ADELANTE LA FE (traducción corregida)
Estimado
Sr. Magister:
Permítame
que responda a su artículo Monseñor Viganò al borde del cisma, publicado
el pasado día 29 en Séptimo cielo (aquí).
Soy
consciente de que haberme atrevido a expresar una opinión acerbamente crítica
del Concilio es suficiente para suscitar el espíritu inquisitorial que en otros
casos es objeto de denigración por parte de los conservadores. No
obstante, en una controversia respetuosa entre eclesiásticos y laicos
competentes, no me parece inadecuado plantear problemas que a día de hoy siguen
sin resolverse, el primero de los cuales es la crisis que aqueja a la Iglesia
desde el Concilio, que ha llegado ya a la devastación.
Hay
quien afirma que el Concilio ha sido falseado; otros hablan de la necesidad de
reinterpretarlo en continuidad con la Tradición; otros,
de la conveniencia de corregir los errores que pueda contener, o de interpretar
en sentido católico los puntos equívocos. En otro bando, no faltan quienes
consideran al Concilio una especie de turbia conjura a partir de la cual se
sigue la revolución, los cambios, la transformación de la Iglesia en una
entidad nueva, moderna, a la altura de los tiempos. Esto es parte de la dinámica
usual de un "diálogo" que se invoca con excesiva frecuencia pero rara vez de se
lleva a la práctica. Hasta ahora, quienes han expresado su desacuerdo con todo
lo que he afirmado no se han ocupado en ningún momento del fondo de la
cuestión. Se han limitado a tildarme con calificativos a los que se han hecho
acreedores mis más ilustres y venerables hermanos en el episcopado. Es curioso
que tanto en el ruedo doctrinal como en el político, los progresistas
reinvindiquen una primacía, un estado superior que sitúa al adversario en
inferioridad ideológica, inmerecedor de atención y de respuestas y al que se
pueda dejar fácilmente fuera de combate tildándolo de lefebvrista en
lo religioso o de fascista en el terreno político.
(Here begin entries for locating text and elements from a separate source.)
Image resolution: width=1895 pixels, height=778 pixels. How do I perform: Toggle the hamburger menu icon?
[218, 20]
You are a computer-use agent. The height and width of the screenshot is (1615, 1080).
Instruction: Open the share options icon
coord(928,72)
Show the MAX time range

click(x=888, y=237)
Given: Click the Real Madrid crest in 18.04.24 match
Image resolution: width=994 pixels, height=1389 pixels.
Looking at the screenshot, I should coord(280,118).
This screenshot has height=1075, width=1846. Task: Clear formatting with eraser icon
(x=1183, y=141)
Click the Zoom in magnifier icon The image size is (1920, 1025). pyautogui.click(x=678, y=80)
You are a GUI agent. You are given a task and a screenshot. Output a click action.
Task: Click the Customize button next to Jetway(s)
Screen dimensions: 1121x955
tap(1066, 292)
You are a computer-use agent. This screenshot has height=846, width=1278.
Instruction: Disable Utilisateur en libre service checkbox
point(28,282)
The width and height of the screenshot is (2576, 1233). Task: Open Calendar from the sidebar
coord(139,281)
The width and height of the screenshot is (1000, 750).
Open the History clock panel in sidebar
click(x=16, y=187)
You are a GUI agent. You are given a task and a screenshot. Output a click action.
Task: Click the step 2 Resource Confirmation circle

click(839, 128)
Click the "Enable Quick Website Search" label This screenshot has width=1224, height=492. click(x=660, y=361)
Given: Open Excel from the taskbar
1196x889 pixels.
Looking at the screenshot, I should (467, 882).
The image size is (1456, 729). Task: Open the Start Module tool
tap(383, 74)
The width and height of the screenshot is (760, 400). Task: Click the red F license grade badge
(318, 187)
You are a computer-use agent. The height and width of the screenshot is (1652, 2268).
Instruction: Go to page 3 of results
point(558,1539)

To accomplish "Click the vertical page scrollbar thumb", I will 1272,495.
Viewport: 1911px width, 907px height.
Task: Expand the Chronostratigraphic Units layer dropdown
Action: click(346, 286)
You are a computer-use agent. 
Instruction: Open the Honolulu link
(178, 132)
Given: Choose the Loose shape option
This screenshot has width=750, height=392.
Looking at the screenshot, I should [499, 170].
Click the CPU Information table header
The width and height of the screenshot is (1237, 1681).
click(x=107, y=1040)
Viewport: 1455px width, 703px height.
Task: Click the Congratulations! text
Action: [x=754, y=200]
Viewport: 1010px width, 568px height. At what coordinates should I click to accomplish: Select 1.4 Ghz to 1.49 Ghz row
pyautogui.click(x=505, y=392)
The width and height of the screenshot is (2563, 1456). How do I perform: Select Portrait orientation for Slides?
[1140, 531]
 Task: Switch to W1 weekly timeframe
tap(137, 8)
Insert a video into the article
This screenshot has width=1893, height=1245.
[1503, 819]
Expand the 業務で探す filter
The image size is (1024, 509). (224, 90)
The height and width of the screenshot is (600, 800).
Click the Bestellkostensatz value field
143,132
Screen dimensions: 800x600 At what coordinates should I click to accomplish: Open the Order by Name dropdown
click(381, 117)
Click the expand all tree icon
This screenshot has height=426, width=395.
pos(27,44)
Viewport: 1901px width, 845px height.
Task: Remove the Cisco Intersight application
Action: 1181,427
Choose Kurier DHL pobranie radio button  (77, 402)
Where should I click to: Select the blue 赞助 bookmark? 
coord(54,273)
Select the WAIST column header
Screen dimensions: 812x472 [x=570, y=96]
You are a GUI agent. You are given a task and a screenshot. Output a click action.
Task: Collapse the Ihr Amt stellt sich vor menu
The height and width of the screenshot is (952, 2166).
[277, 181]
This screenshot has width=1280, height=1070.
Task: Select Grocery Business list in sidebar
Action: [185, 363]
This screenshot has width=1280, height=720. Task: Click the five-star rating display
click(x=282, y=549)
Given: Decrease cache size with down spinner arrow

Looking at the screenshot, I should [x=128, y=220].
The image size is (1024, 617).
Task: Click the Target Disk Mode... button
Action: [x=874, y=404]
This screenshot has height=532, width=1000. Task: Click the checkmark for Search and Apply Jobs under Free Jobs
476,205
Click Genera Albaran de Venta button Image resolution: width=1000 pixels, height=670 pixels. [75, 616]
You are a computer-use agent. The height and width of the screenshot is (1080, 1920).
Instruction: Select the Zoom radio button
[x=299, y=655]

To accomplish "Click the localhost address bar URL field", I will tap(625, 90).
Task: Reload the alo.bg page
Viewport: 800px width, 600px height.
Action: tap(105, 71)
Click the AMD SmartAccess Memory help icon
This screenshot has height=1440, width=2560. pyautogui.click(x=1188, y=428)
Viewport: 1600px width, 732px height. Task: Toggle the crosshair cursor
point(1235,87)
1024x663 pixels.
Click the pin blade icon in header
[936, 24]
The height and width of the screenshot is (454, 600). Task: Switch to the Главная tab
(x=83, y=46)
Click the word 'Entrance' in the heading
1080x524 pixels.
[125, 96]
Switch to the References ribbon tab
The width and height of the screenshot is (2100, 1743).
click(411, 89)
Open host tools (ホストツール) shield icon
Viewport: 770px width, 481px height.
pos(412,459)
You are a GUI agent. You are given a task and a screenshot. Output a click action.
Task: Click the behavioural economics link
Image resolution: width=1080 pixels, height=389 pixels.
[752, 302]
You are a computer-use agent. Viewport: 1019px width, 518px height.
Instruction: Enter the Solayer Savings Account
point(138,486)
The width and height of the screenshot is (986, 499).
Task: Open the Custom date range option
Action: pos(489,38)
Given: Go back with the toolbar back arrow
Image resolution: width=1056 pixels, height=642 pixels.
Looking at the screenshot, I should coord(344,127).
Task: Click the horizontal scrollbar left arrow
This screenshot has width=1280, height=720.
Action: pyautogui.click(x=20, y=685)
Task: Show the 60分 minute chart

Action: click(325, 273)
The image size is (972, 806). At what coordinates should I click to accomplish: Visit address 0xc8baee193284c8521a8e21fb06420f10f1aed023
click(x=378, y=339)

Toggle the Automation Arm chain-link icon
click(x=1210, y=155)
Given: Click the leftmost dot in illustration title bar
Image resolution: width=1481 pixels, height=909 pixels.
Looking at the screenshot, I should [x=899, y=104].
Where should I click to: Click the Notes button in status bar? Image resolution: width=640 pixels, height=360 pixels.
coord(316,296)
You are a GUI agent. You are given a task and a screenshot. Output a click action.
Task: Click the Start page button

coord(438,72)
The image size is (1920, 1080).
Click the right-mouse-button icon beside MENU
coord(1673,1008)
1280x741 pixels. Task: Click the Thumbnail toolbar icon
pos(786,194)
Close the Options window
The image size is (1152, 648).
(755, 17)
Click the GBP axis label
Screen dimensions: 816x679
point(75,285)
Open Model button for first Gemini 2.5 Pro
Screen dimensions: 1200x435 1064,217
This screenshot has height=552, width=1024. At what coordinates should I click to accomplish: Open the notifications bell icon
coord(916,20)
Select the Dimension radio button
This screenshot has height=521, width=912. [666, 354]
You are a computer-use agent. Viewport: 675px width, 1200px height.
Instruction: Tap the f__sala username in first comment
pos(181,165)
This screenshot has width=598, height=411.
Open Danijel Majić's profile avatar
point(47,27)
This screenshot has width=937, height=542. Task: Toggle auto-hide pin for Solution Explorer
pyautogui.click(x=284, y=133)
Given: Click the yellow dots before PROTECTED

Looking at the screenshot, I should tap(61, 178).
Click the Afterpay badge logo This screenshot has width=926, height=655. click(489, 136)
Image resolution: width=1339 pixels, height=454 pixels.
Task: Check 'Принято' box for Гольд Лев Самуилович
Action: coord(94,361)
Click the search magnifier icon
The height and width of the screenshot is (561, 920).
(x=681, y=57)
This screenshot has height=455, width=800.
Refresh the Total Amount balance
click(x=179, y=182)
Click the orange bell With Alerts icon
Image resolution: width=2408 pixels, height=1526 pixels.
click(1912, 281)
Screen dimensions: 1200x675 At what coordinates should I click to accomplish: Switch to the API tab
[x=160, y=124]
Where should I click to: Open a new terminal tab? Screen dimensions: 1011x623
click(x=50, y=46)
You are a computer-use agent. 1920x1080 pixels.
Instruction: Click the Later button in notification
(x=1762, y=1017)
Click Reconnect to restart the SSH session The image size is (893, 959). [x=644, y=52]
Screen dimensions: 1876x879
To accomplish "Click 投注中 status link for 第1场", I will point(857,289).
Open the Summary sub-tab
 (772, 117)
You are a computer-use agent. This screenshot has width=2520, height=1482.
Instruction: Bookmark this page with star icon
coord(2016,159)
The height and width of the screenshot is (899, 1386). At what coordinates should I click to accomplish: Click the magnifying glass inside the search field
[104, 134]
Pero la
falta de argumentos no legitima el poner las reglas ni decidir quién tiene
derecho a hacer uso de la palabra, y menos cuando la razón, antes incluso que
la fe, demuestra dónde está el engaño, quién es el autor, y qué se propone.
En
un principio creí que el contenido de su artículo habría de considerarse
ante todo como un comprensible tributo al Príncipe, ya sea en
los salones con frescos de la Tercera Logia o en el taller de diseño del Editor. Ahora bien, al leer lo que usted me atribuye, he
descubierto una inexactitud –llamémosla así– que espero sea fruto de un
malentendido. Le pido, pues, que me conceda espacio para ejercer mi derecho de
réplica en Settimo Cielo.
Según
afirma usted, yo habría acusado a Benedicto XVI de «haber “engañado” a toda la
Iglesia haciendo creer que el Concilio Vaticano II era inmune a herejías; es
más, que había que interpretarlo en perfecta continuidad con la doctrina
verdadera de siempre». No me parece haber escrito jamás nada parecido con
respecto al Santo Padre; todo lo contrario: he dicho, y lo reitero, que todos –o
casi todos– hemos sido engañados por quienes se han servido del Concilio como un "contenedor" equipado con su misma autoridad implícita y con la autoridad de los Padres que
en él participaron, alterando su finalidad. Quien se ha llamado a engaño lo ha
hecho porque, amando a la Iglesia y al Papado, no podía imaginar que dentro del
Concilio, una minoría de conspiradores con un alto nivel de organización pudieran
valerse de un concilio para demoler la Iglesia desde dentro. Y que pudieran
hacerlo contando con el silencio e inactividad –por no decir con la
complicidad– de la autoridad. Hablamos de hechos históricos, sobre los cuales
me permito darle una interpretación personal pero que considero que otros tal
vez comparten.
Igualmente
me permito recordarle por si fuera necesario que las posturas de relectura
moderada del Concilio en un sentido tradicional por parte de Benedicto XVI, son
parte de un digno pasado reciente; mientras que en los formidables años
setenta era muy diferente la postura del entonces teólogo Joseph Ratzinger.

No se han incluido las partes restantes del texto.